SUPPLIED RECORDS:
- - -

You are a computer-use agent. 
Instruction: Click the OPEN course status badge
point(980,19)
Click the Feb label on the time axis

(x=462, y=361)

- - -

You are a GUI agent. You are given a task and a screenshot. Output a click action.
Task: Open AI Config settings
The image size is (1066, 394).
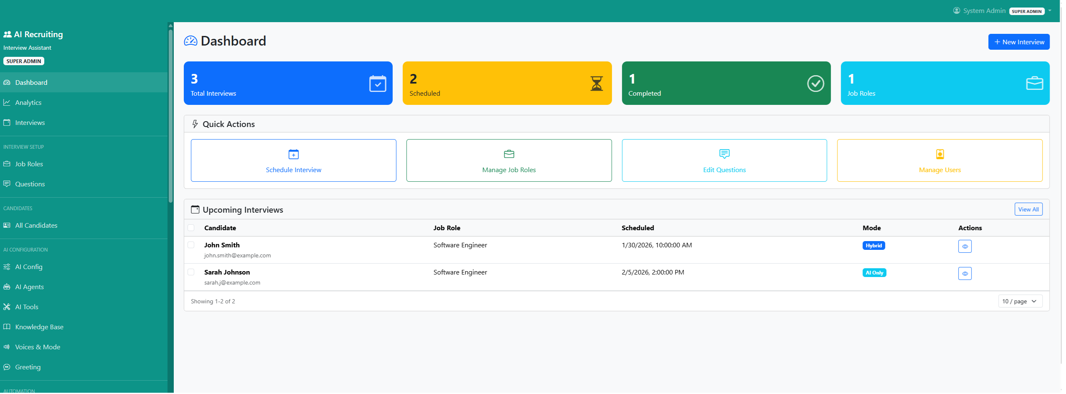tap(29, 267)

- - -

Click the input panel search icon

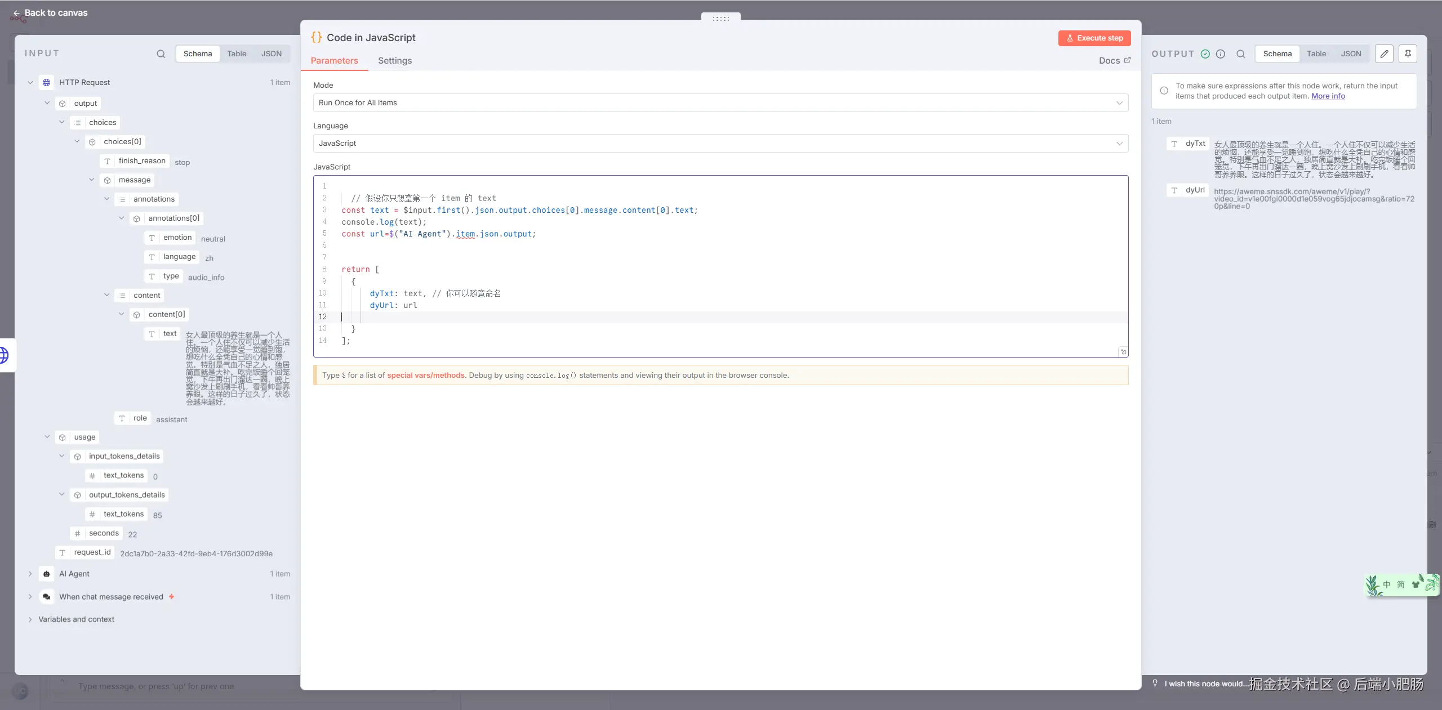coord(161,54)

- - -

EXERCISE DIRECTIONS: Your answer must consist of every line from the listing that holds the string "agent".

WRITTEN RESPONSE:
You are a computer-use agent. 
You are a GUI agent. You are given a task and a screenshot. Output a click action.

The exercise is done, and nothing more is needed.